Is neurofeedback effective in the treatment of trauma?
Neurofeedback is a powerful somatic therapy that facilitates resolution of developmental trauma and PTSD responses. While it has been around for a number of decades, we are only now coming to appreciate how it can be used in conjunction with traditional talk therapy to help people learn to feel safe in their bodies.
Post Traumatic Stress Disorder can be very hard to treat as people cannot think our way out of trauma responses when they happen. One of the biggest challenges for people struggling with trauma disorders is that they feel trapped in their own physical and emotional states. Despite best efforts to use cognitive or relaxation strategies to feel different, the body can still feel stuck in survival mode, hypervigilant to potential dangers, whether real or perceived.
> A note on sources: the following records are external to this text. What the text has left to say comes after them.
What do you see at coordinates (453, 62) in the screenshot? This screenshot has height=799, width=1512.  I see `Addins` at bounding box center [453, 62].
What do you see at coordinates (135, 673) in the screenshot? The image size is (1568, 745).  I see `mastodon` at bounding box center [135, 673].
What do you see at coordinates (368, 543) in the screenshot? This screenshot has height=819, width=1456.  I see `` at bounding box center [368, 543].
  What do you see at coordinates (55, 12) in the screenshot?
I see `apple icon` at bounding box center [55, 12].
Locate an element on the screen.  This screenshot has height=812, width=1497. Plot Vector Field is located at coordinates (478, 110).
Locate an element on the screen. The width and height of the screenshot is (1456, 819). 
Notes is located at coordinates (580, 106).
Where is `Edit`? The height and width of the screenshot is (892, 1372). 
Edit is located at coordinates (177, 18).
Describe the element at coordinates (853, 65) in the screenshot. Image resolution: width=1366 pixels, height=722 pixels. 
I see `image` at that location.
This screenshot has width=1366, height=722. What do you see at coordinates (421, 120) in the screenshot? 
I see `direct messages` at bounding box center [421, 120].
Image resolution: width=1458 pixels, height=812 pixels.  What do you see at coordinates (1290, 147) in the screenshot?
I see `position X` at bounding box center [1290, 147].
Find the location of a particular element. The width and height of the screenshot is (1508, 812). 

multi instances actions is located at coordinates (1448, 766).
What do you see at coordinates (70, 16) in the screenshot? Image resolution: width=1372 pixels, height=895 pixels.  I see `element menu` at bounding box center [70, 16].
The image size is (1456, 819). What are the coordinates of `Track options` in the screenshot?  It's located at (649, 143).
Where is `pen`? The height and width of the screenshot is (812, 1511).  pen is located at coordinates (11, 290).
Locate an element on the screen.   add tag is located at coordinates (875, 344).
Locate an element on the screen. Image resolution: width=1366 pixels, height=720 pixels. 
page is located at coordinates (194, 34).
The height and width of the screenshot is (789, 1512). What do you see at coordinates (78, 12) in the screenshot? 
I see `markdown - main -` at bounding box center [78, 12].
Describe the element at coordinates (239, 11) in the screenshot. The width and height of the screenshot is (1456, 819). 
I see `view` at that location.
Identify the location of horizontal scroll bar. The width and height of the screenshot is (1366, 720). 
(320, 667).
The brilliance of somatic therapies like neurofeedback is the ability to directly intervene in these automatic survival responses by developing new neural pathways that teach the body what it is like to feel safe and calm. By working with the body from the “bottom-up”, we can then shape alternative beliefs and behaviors that promote resilience and the ability to respond effectively to the present moment rather than get stuck in the past.
How Does Neurofeedback Work?
Neurofeedback is a form of biofeedback that trains the electrical activity of the brain. There are many different types of brain training and the most effective method for the treatment of trauma is called
, developed by Sue and Siegfried Othmer, which trains the slowest frequencies of the brain (less than .5Hz). These basic cortical rhythms of the brain underlie higher brain functions by organizing and shaping neural networks more efficiently. This means that brain waves at lower frequencies can impact higher resting state networks that we know are instrumental in regulating our mental health and well being. We can use the analogy of how the waves at the bottom of the ocean affect the waves at the top. A more steady, slow rhythm at the bottom will help the waves at higher levels be more regulated and come back to a resting state more easily.
The Default Mode Network and Mental Health
One of the key findings in neuroscience and mental health is a resting state network called the Default Mode Network (DMN). This is the activity of the brain when we are at rest and not actively engaged in a focused activity. The DMN is active when we are awake and is important for survival. The downside is that an overactive DMN can lead to mind wandering and the busy “monkey mind” that we experience with anxiety and stress. Meditation has been found to quiet the DMN and lead to greater ease and well being. However, many people who suffer from trauma do not feel safe enough to practice meditation and get to the experience of a quiet mind and calm body. This is where neurofeedback therapy can help.
Neurofeedback Teaches the Body and Mind to Feel Calm and Regulated
It is not unusual for trauma survivors to come to neurofeedback after years of talk therapy and still feel stuck in these automatic trauma responses. ILF neurofeedback teaches the body and mind to feel calm and focused without the usual side effects of medication. This opens up so many possibilities for people who have suffered from PTSD and anxiety for many years. Talk therapy can then shift from basic survival, to learning to thrive and build resilience from the trauma experience. Many people could benefit from doing somatic therapies like neurofeedback early in their trauma treatment so they can experience greater well being and a return to a full and satisfying life faster than they would with talk therapy alone.